Kedro: [KED-1273] Using transformers to specify Python objects in DataSets

Created on 7 Dec 2019 · 8Comments · Source: quantumblacklabs/kedro

I just wanted to say first off, I love the software so far. Thank you for releasing this!

I do however, want to talk about datasets.

Kedro has structured all of its datasets around the pandas dataframe, and I'm not in love with this.

the issue

First off, pandas is a very large package for just io. It also unfortunately suffers from a volatile API. For me, it's not obvious that csv objects ought to be loaded/written into/from a pandas dataframe, and I really wouldn't want to include pandas as a dependency for my project if I'm not using it at all, especially if I'm dockerizing the package. Returning a file descriptor, numpy array, pyarrow table, or otherwise might be a better choice depending on the use case, and the name CSVLocalDataset certainly doesn't imply anything about the pandas library, I could easily imagine passing it a nested list instead.

the proposal

My proposal would be to consider adding in some additional modularity regarding what type of python object you'd like to get in/out of your datasets. Namely, pandas DataFrames should be a Transformer class inheriting from AbstractTransformer compatible with each of these dataset types (with an optional pandas dependency on import if possible). I think it would be great to have each of the datasets return more natural file descriptors, then have numpy, pandas, dask, etc. transformers which specify how you want to be saving and loading these things to/from a csv.

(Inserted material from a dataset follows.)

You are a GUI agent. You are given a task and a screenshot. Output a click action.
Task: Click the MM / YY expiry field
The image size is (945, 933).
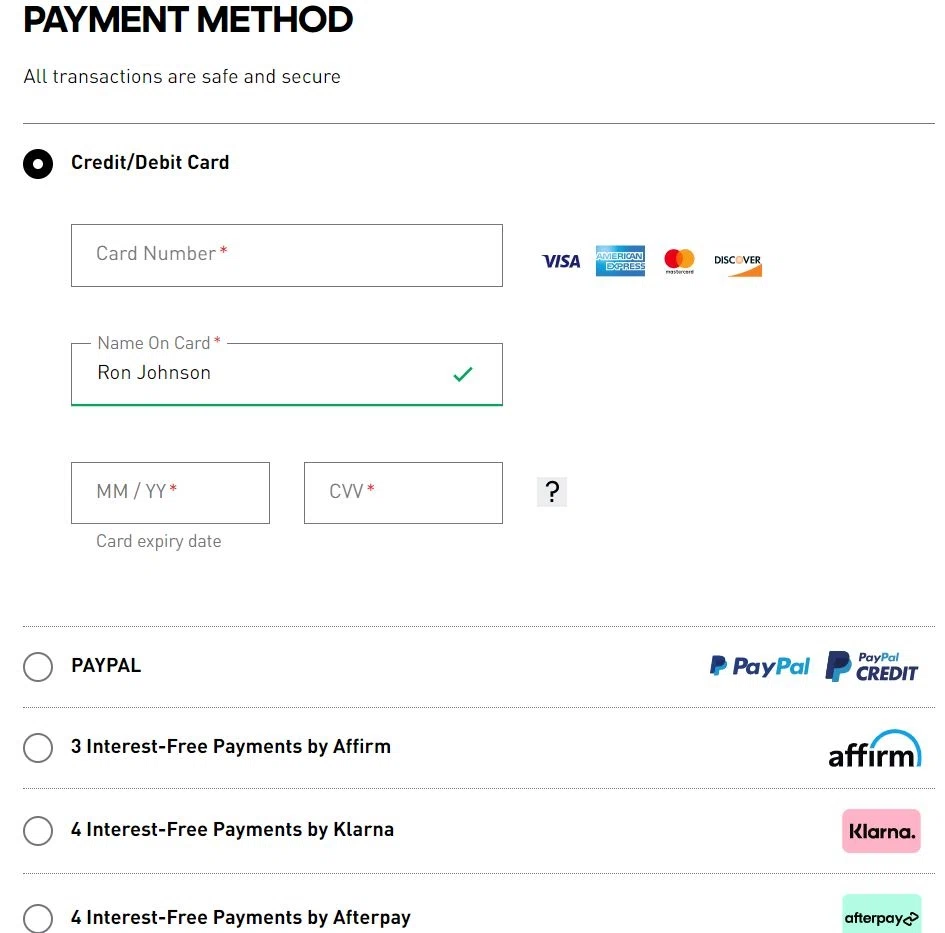click(170, 492)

This gives some nice freedom to users to choose how to handle the dataset objects. It also promotes a nice way of thinking about datasets and transformations from various python objects, abstracting the python data classes out of the fileIO.

Thoughts?

Feature Request Discussion

Source

dasturge

👍2

Most helpful comment

That makes sense, but I guess what I might suggest is two things:

make the pandas dependency optional: i.e. only on import of pandas io classes (for smaller kedro docker containers when possible)
change the naming conventions on the datasets to reflect use of pandas

What's awkward for me, is creating a numpy or pure python CSV loader. In extending the kedro io classes, I end up writing:

NumpyCSVLocalDataSet, ListCSVLocalDataSet, or DaskArrayCSVLocalDataSet, meanwhile the |X| element is obfuscated from the standard kedro io classes. It was a bit awkward for me to figure out how I ought to be naming these new datasets I had to create by need, when the class description of CSVLocalDataSet also naturally describes them.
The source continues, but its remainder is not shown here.